**Supplied text**
::::::::::

Members of the United Auto Workers yesterday rejected a second offered deal by Deere & Co. This has the effect of extending the already three-week-long strike. Among the items rejected in the deal were larger wage increases, a signing bonus of $8,500, a “$35,000 retirement bonus for workers with 10 to 24 years on the job and a $50,000 bonus for workers with at least 25 years,” albeit with no new tiers of retirement benefits. The wage increase at 14 Deere facilities was larger than almost a dozen other bargaining agreements signed to by the UAW since 2018. That the union rejected such a deal is a testament to growing worker power in the waning days of the coronavirus crisis which has led to stiffer labor markets. University of Chicago historian Gabriel Winant noted, “Thirty five years ago, workers at Deere lost a lockout and took a deal that froze and reduced wages. Today they rejected an offer that starts with a 10% raise. It’s the biggest downward shift in the economic balance of power in my lifetime.”

Workers in Tucson, Arizona, obtained a victory with voters yesterday when they approved a $15 minimum wage. Known at Proposition 206, the citizen initiative passed overwhelmingly by a 2-to-1 margin. The measure implements the minimum wage over time, starting with $13 in April 2022 and reaching the $15 minimum by 2025. Supporters of the wage argued that wage increases were needed in a city where the cost of living has risen. Opposing parties, helmed by business leaders, countered that the minimum wage would hurt employers as the nation comes out of the pandemic. Part of the measure’s success, however, came from the support over 100 small businesses bucking the industry and lending their endorsements. Raising the minimum wage in the past has faced unorthodox opposition from the Republican-led state legislature in the past. Legislators are attempting to fine the City of Flagstaff, the only other remaining city that raised the minimum wage to $15, by arguing that the increased wage rate raises costs on Arizona agencies. It is dubious whether such a fine is legal. A state court judge has already halted the attempted $1.1 million fine on the City of Flagstaff.

::::::::::

**Requirement A**
Answer these questions from the labor news text, one line each:
(i) What signing bonus did Deere & Co. include in its second offer?
(ii) By what margin did Tucson voters pass Proposition 206?
(iii) What is the amount of the fine the legislature tried to impose on the City of Flagstaff?
**Requirement B**
Pick up the labor news text after its last sentence and carry it forward.
The material that comes next is from a separate source and has no connection to the labor news text.

**Dataset content**
::::::::::

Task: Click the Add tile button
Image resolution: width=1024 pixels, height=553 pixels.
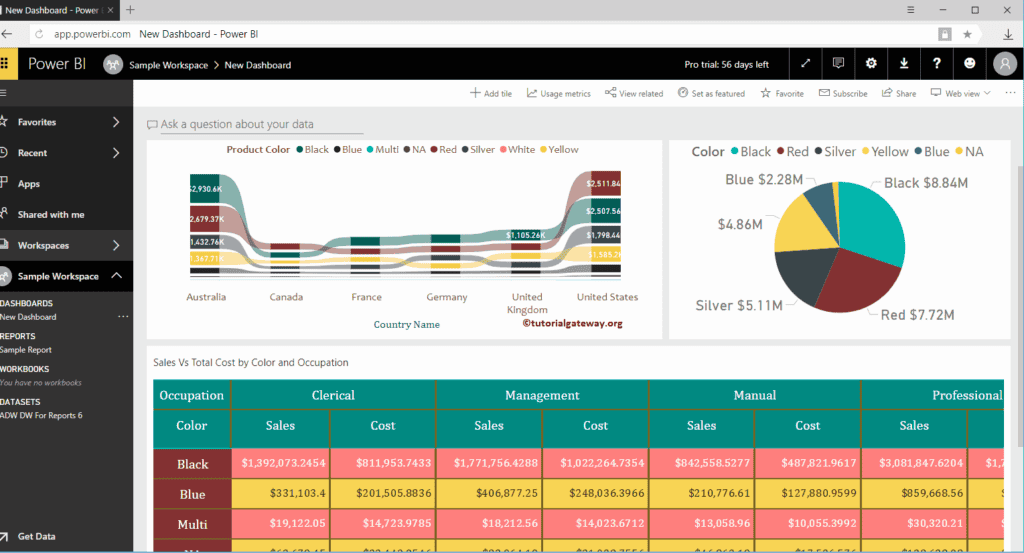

::::::::::

**Answer section A**
(i) $8,500
(ii) 2-to-1
(iii) $1.1 million

**Answer section B**
Worker influence continues in the House of Representatives where the House Judiciary Committee advanced the Forced Arbitration Injustice Repeal Act, also known as the FAIR Act. In stark contrast to the difficult-to-surmount application of the Federal Arbitration Act, this bill “would allow people to pursue employment, consumer, antitrust, or civil rights claims in court when they are physically or financially harmed by a corporation, even if they had signed a mandatory arbitration agreement.” Supporting the bill, Committee Chairman Jerrold Nadler called forced arbitration a “living nightmare” for workers. Chairman Nadler commented further, saying, “[P]owerful corporations use forced arbitration as a tool to insulate themselves from accountability for abusing workers, consumers, and small businesses. By burying a forced arbitration clause deep in the fine print of take-it-or-leave-it contracts, companies can evade the justice system, where plaintiffs have far stronger legal protections, and hide behind a one-sided process that is rigged in their favor.” Were the bill passed into law, it would put in place at the federal level limits on forced arbitration that already exist in a handful of states, including New York.